By removing these barriers, companies are expected to save money and labour that would otherwise go toward meeting different interprovincial regulatory standards—such as processing or technical requirements at manufacturing plants—savings that could translate into lower prices. Atlantic provinces, which typically import more goods from Quebec, Alberta and Ontario, are likely to benefit most from these changes.

Other changes include the removal of procurement restrictions, opening the market for government contracts. While this could promote competition, it may also limit the ability of smaller companies to win bids in their local areas. Additionally, loosening regulations could reduce safety or technical standards in some of the stricter provinces.

Removing these barriers also limits the ability of specific provincial governments to build, own and regulate critical infrastructure in the public interest, making it more difficult to construct the publicly owned infrastructure that is desperately needed.

Canadian businesses have long said that the biggest hindrance to interprovincial trade is not regulatory differences, but rather transportation costs and availability. That suggests investment in public infrastructure may be a more effective solution for a reliable east-west trade corridor than reducing regulatory requirements.

On March 19, the Canadian Union of Public Employees (CUPE) raised concerns over the lifting of interprovincial trade barriers. The union argued that such barriers are essential protections for workers and public services, including workplace safety standards, environmental regulations, and the delivery of vital services such as child care and health care. CUPE warned that the mutual recognition approach promoted by advocates of deregulation could pressure provinces with higher standards to lower them in order to compete with jurisdictions that have fewer protections.

Unlike tariffs, which increase the cost of goods, interprovincial trade barriers restrict the sale of goods across borders due to differing regulations, licensing and safety standards. One of the most notable restrictions recently lifted involves alcohol sales. Until the Free Trade and Mobility Within Canada Act came into effect, alcohol could not be freely sold between provinces.

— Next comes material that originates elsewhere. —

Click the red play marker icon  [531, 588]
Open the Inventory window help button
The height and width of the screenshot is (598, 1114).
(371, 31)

This change comes alongside recent decisions by some provinces to remove U.S. alcohol products from store shelves—an impact that will certainly be noticed. All provinces, except Prince Edward Island and Newfoundland and Labrador, have agreed to remove the obstacles that previously prevented their alcohol from being sold in other jurisdictions. Participating provinces are expected to finalize the arrangement in April.

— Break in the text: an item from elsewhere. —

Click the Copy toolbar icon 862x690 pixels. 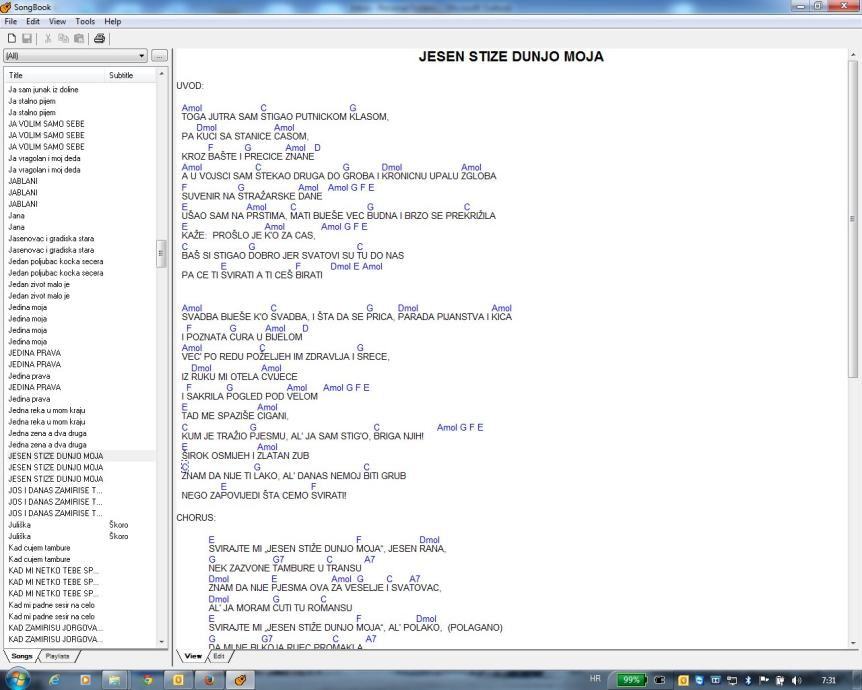[x=62, y=38]
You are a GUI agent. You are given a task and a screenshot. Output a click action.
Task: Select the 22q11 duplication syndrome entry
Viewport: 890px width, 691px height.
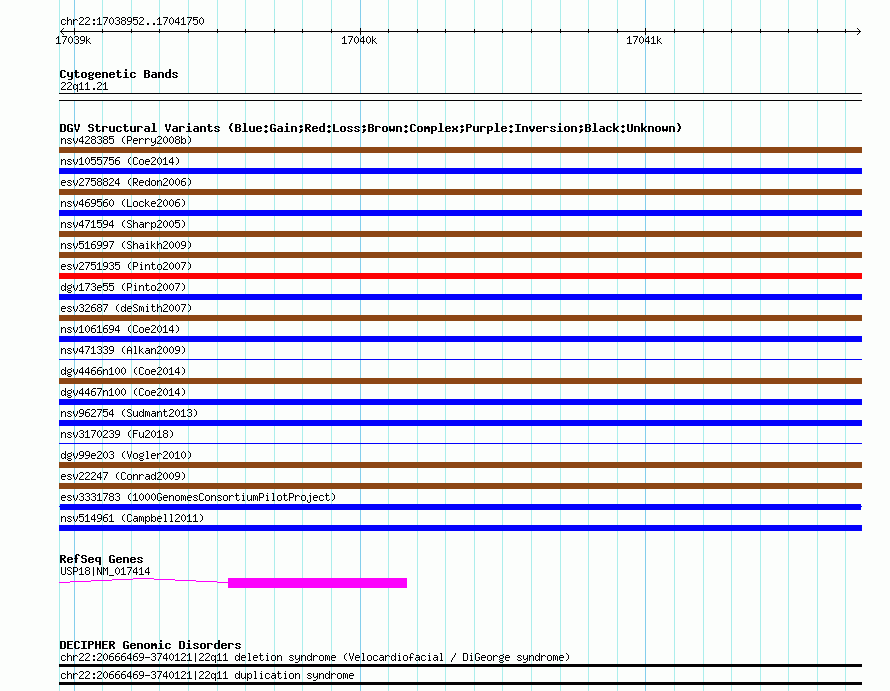[207, 676]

Restrictions on alcohol movement were initially put in place to protect local jobs when breweries and wineries were primarily Canadian owned. But times have changed. With companies like Labatt and Molson under foreign ownership, the larger players already ship across borders. As the industry consolidates, smaller, domestically run breweries and wineries are being squeezed out.

While the “buy local” movement helped these small producers during the COVID-19 years, open national borders present a new challenge—shipping fees.

The federal government is also pinning hopes on a new trucking pilot program to improve the movement of goods between provinces. Participating provinces and territories will recognize each other’s regulatory requirements, including those for oversized vehicles, to allow trucks to move more efficiently across the country. This initiative—unprecedented in scale—could potentially boost Canada’s economy by $200 billion annually.

Provinces are now working to identify additional exceptions to the Canadian Free Trade Agreement, with the goal of removing as many as possible by June 1.